C'est à cette époque que Nathalie Fex a rencontré le spécialiste du CUSM pour la première fois. À 22 ans, la jeune Montréalaise ne voyait pratiquement rien. Elle était ressortie du cabinet du médecin sans même rêver pouvoir un jour abandonner sa canne blanche.
«Il n'y avait pas d'espoir de traitement parce que nous pensions que les cellules rétiniennes mourraient très rapidement après la naissance», indique le Dr Koenekoop, qui enseigne la génétique humaine, la chirurgie et l'ophtalmologie pédiatrique à l'Université McGill.
Réveiller les cellules
Près de 20 ans plus tard, le scientifique a démontré que la science s'était trompée. «Les cellules peuvent simplement être en dormance pendant des années avant de mourir, explique-t-il. Le médicament que nous avons administré aux patients a activé les cellules.»

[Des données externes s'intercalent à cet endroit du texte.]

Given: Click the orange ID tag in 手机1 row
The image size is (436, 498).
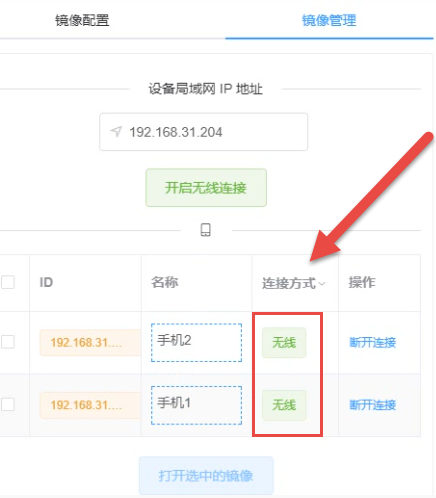Looking at the screenshot, I should pos(90,405).
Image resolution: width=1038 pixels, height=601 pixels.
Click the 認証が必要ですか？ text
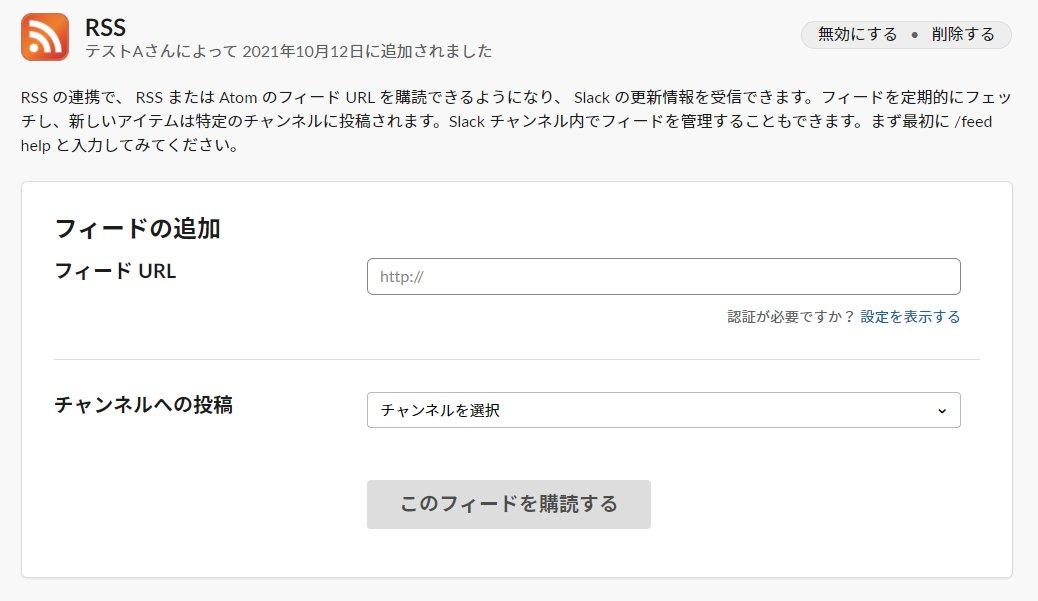click(x=791, y=317)
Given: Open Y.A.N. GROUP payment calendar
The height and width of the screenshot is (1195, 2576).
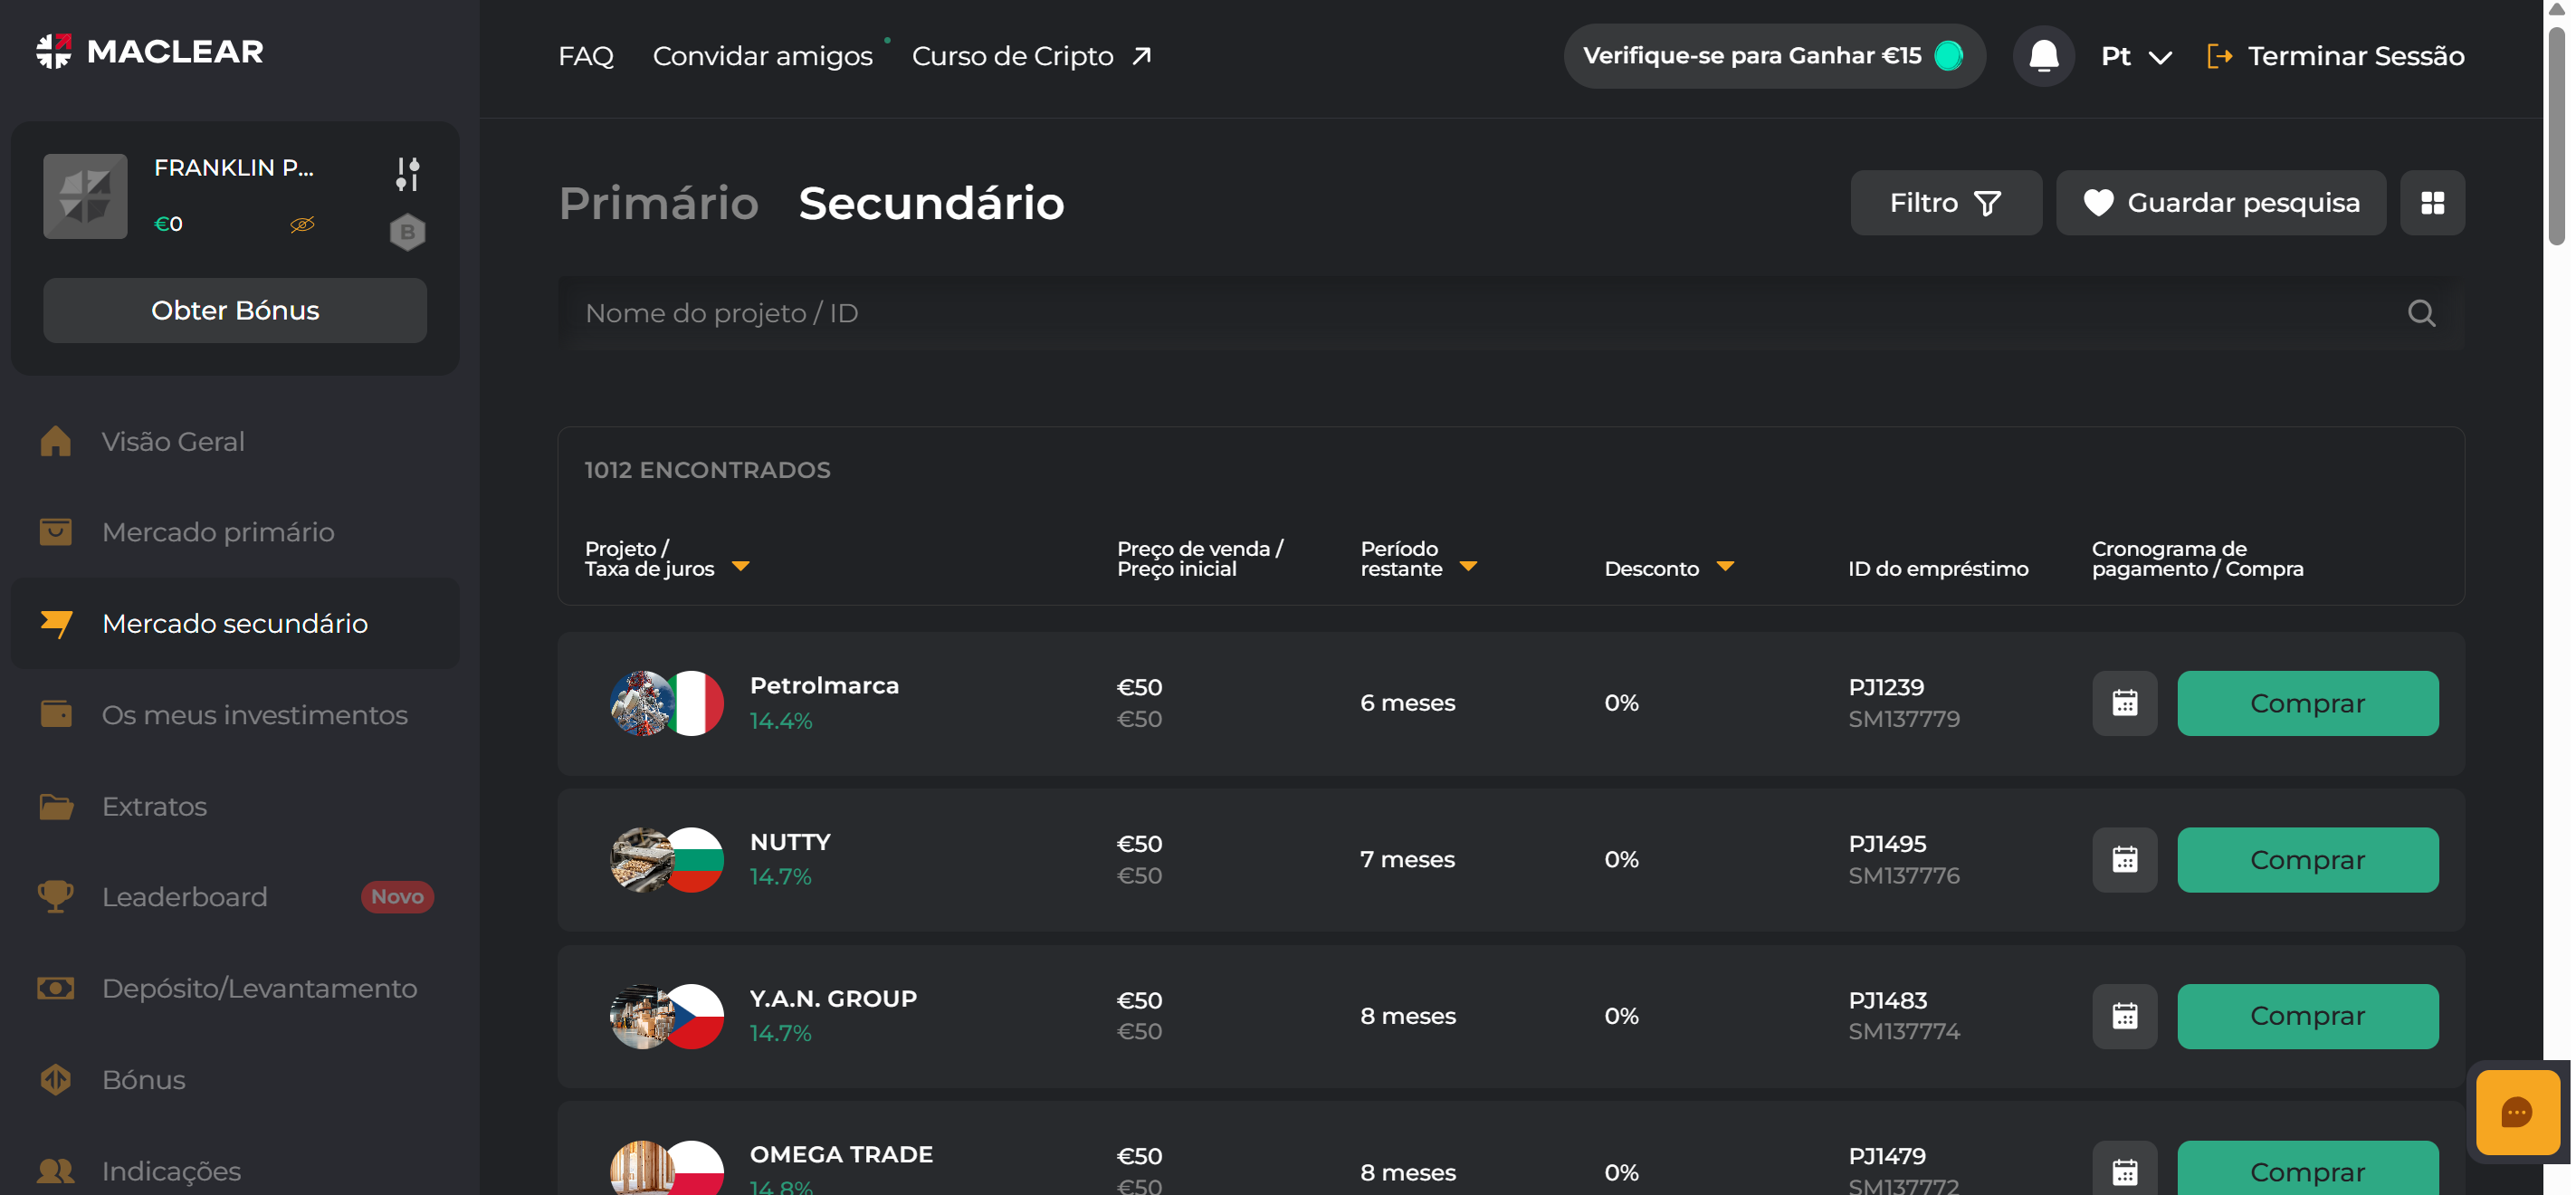Looking at the screenshot, I should pos(2123,1016).
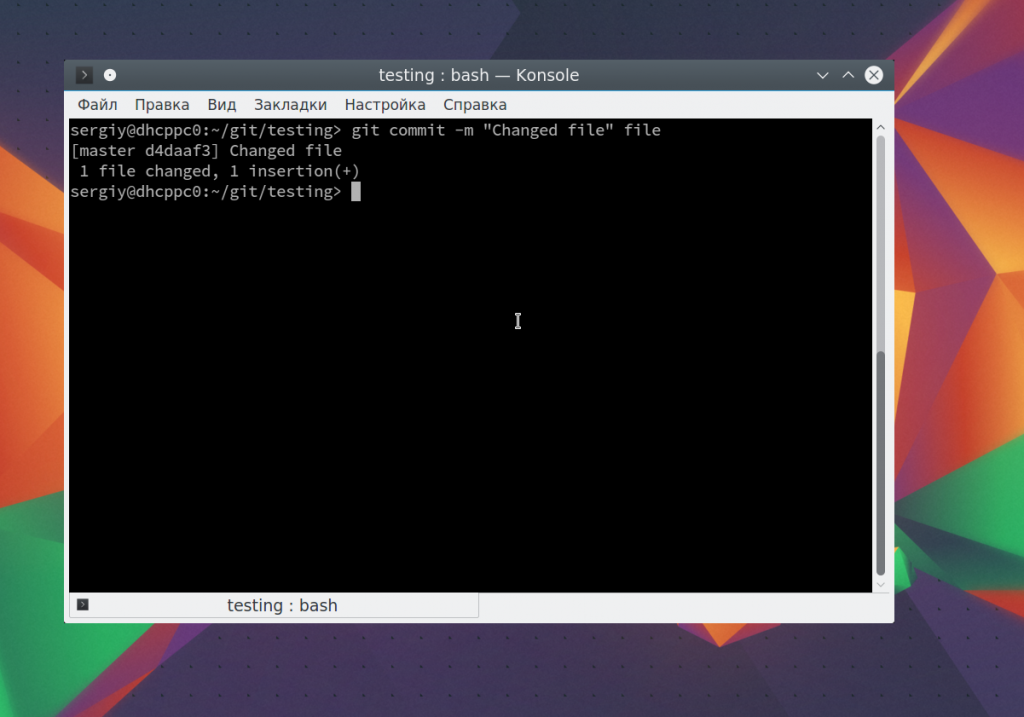This screenshot has width=1024, height=717.
Task: Minimize the Konsole window
Action: click(x=822, y=75)
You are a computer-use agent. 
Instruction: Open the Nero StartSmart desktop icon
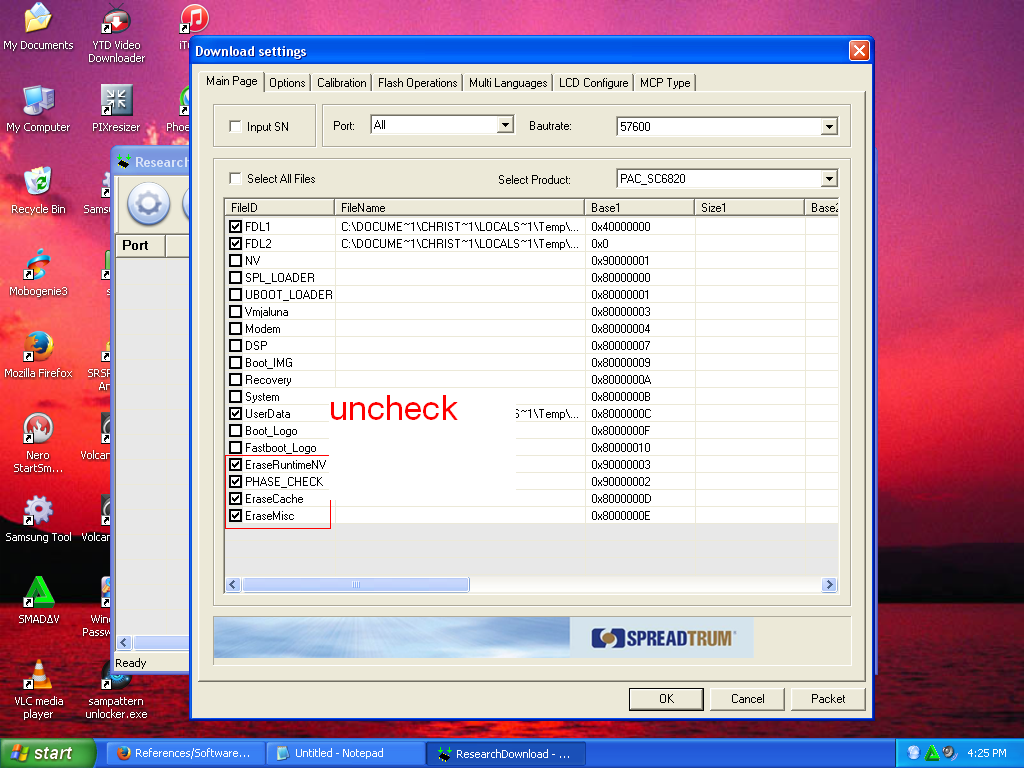pos(38,429)
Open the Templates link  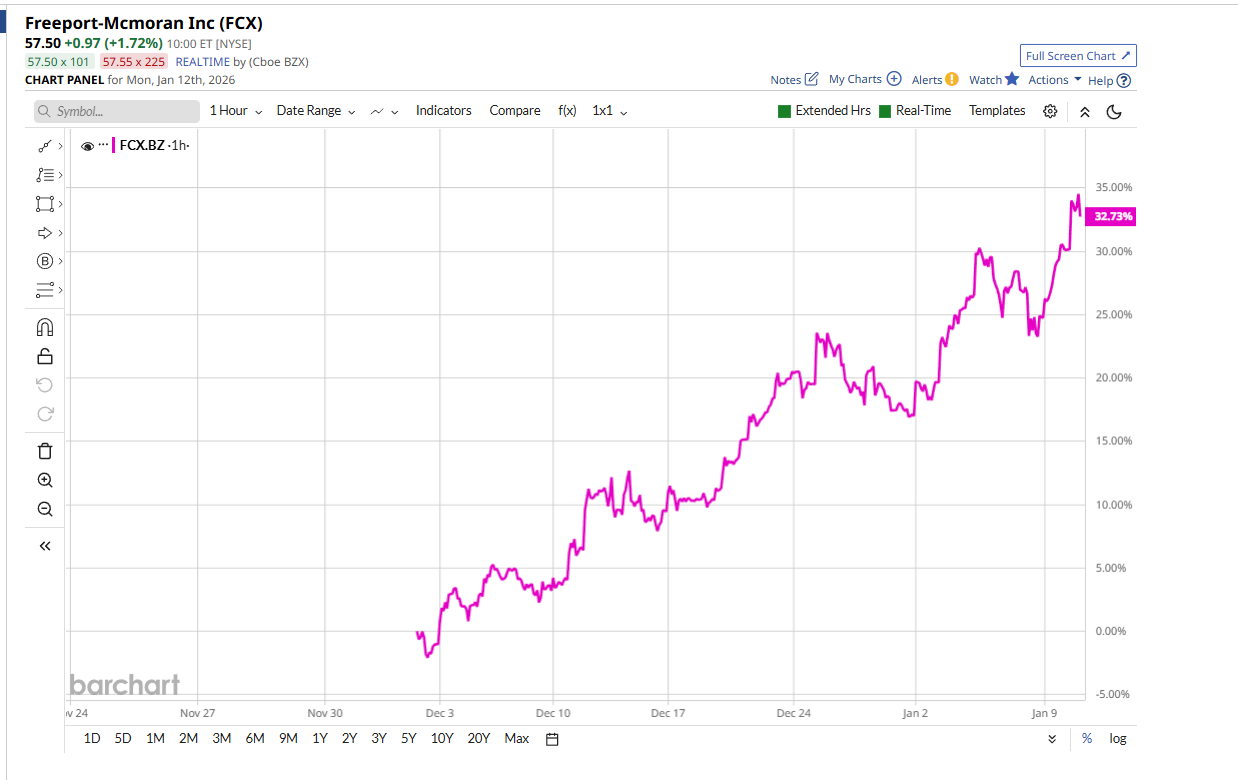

Le traitement est une thérapie génétique qui consiste à avaler une simple pilule par jour pendant une semaine. Ce comprimé contient une molécule rétinienne synthétique qui va activer la molécule en dormance dans l'œil.
Effet presque immédiat
L'effet est spectaculaire et quasi immédiat. Après seulement sept jours, le champ de vision de la petite Hen Yu s'est élargi et le flux sanguin a augmenté dans ses yeux. Au bout de quatre mois, le champ de vision de l'enfant n'a rien de moins que doublé.
Dix des 14 patients, âgés de 6 à 38 ans et venus de cinq pays, qui ont participé à l'étude ont obtenu des résultats similaires. Aujourd'hui, Nathalie Tex est capable de cuisiner seule et de jouer aux cartes. «J'ai même pu écrire un message à la main au Dr Koenekoop!» se réjouit-elle.
Publiés aujourd'hui dans la prestigieuse revue Lancet, les résultats de l'équipe de McGill devront maintenant passer deux autres phases de recherches et d'approbation avant que le médicament ne se retrouve sur les tablettes des pharmacies. «Ça devrait prendre deux ans, j'espère que ça ne sera pas trop long pour les patients», souffle le Dr Koenekoop.